▸ Exercise goal
For the records that follow, please set down exactly the lines between the one holding "Click the first" and the one holding "You are a computer-use agent. Image resolution: width=795", inclusive, and only those.
[Opening Given data section]
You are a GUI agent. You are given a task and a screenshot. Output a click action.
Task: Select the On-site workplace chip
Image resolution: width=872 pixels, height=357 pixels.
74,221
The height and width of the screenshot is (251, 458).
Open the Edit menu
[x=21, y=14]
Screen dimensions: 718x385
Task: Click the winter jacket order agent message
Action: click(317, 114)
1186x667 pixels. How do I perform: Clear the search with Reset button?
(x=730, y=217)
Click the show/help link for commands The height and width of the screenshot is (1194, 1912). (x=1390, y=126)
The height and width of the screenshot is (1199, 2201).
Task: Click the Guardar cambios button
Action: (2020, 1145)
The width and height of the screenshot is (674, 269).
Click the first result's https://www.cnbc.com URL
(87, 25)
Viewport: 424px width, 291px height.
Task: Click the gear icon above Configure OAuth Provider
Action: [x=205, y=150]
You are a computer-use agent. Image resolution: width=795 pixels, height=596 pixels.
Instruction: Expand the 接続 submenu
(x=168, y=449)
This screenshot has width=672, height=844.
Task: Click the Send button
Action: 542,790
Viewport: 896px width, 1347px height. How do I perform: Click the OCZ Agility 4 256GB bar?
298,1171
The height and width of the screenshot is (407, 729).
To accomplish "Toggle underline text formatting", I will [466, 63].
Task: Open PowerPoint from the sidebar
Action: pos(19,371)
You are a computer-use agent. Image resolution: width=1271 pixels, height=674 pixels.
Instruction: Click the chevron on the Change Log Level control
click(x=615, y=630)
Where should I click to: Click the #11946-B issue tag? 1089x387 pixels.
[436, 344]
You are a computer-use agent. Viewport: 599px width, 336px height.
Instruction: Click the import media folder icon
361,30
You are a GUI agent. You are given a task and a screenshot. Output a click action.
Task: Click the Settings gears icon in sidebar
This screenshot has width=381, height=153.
[Closing Given data section]
▸ Exercise result
Click the first result's https://www.cnbc.com URL
(87, 25)
Viewport: 424px width, 291px height.
Task: Click the gear icon above Configure OAuth Provider
Action: [x=205, y=150]
You are a computer-use agent. Image resolution: width=795 pixels, height=596 pixels.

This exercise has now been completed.